• **WHAT IS BEING ASKED**
Find the line with "1920x437 pixels." and the line with "You are a computer-use agent. Screen" in the entries below; output exactly those two lines, every line between them, and no others.

BEGIN

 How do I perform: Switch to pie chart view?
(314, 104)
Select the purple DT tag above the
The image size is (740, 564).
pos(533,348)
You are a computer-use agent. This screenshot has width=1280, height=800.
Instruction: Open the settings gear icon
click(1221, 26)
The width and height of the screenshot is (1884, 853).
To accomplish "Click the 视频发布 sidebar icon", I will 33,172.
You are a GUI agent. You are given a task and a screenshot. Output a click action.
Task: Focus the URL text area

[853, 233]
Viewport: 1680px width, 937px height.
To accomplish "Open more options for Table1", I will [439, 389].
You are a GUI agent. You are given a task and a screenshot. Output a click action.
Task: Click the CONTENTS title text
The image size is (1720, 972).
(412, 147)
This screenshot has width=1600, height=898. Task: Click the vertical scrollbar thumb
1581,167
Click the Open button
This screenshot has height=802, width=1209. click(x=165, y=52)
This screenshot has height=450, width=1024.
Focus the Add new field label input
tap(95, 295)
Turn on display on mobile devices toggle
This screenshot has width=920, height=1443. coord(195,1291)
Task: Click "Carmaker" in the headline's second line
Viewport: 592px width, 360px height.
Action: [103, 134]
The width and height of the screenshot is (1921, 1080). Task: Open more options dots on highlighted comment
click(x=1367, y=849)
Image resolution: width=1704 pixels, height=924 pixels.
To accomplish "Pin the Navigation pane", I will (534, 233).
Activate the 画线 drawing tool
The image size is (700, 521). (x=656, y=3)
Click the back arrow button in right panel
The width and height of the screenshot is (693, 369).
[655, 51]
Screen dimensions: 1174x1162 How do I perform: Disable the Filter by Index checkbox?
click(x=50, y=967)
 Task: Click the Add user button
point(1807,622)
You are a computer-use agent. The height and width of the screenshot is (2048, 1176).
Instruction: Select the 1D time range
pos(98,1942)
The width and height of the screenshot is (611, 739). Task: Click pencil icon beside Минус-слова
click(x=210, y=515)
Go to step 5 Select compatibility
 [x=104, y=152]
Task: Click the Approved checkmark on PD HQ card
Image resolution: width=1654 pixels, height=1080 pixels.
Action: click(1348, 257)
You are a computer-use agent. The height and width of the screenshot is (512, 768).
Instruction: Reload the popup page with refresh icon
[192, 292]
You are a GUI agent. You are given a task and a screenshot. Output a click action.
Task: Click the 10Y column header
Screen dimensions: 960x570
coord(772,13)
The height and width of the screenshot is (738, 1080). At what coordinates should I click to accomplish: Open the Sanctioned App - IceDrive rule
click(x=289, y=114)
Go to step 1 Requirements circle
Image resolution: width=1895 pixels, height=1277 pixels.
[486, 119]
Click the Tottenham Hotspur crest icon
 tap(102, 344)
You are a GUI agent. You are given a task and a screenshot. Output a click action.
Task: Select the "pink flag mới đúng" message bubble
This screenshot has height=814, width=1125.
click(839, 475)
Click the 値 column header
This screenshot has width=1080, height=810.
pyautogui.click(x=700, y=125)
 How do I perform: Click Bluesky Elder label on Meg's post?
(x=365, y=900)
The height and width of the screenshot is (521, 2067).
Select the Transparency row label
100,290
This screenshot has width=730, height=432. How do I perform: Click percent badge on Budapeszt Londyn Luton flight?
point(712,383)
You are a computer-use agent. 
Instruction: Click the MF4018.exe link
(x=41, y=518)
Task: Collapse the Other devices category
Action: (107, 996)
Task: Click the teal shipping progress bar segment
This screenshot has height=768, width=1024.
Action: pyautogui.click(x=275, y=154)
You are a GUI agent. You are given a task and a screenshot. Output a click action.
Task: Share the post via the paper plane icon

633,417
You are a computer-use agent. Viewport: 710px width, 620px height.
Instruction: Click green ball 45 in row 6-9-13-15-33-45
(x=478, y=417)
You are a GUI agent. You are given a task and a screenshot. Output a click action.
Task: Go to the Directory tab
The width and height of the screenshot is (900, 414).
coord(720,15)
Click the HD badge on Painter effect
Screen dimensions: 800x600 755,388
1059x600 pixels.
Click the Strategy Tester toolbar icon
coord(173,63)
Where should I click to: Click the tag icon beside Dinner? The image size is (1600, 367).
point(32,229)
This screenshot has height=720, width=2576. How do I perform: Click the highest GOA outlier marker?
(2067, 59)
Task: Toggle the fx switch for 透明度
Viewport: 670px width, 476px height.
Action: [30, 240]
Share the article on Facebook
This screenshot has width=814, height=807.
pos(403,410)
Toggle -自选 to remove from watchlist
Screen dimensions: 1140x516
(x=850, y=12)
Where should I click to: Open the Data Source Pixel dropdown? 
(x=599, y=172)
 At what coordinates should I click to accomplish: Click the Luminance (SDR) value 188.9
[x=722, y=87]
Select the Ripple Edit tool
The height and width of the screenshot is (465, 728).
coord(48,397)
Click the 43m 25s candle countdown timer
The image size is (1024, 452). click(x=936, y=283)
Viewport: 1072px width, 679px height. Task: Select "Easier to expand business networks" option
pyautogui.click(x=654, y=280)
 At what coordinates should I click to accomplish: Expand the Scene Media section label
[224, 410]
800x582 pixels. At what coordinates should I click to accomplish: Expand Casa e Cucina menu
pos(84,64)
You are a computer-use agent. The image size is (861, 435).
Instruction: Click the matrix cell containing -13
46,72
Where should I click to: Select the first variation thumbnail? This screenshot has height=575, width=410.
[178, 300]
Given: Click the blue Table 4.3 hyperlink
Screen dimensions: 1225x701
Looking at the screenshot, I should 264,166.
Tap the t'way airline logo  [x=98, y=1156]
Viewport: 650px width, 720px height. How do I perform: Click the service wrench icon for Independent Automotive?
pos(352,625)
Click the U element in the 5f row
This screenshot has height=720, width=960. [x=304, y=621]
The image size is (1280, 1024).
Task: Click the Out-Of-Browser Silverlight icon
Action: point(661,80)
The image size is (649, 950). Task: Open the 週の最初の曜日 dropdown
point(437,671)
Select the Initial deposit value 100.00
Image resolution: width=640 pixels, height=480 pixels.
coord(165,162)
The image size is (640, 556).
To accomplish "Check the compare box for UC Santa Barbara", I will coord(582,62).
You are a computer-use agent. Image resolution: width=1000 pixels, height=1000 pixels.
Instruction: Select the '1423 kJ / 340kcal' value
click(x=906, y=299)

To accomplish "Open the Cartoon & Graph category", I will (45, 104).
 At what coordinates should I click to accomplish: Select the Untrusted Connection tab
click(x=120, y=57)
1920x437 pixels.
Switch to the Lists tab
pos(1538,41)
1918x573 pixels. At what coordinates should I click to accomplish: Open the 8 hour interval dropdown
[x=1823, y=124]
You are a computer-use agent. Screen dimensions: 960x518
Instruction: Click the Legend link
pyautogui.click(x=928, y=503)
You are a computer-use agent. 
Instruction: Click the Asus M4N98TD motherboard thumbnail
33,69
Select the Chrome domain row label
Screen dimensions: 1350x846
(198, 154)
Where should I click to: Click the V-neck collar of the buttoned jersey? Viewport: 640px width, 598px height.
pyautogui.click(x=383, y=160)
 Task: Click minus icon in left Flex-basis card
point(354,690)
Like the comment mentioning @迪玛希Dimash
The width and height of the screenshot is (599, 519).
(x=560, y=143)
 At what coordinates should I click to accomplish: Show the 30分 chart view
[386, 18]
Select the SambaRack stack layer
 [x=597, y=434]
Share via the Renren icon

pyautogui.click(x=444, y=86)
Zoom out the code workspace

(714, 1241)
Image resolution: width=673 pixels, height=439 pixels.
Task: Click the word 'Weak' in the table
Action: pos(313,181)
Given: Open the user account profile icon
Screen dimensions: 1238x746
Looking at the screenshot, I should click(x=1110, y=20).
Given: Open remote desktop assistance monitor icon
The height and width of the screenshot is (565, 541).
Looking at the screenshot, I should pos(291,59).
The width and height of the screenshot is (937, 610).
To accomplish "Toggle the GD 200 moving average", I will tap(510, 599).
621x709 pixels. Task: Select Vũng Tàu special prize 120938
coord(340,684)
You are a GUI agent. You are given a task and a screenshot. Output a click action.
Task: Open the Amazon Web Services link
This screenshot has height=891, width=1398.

END

• **COMPLETED TASK**
1920x437 pixels.
Switch to the Lists tab
pos(1538,41)
1918x573 pixels. At what coordinates should I click to accomplish: Open the 8 hour interval dropdown
[x=1823, y=124]
You are a computer-use agent. Screen dimensions: 960x518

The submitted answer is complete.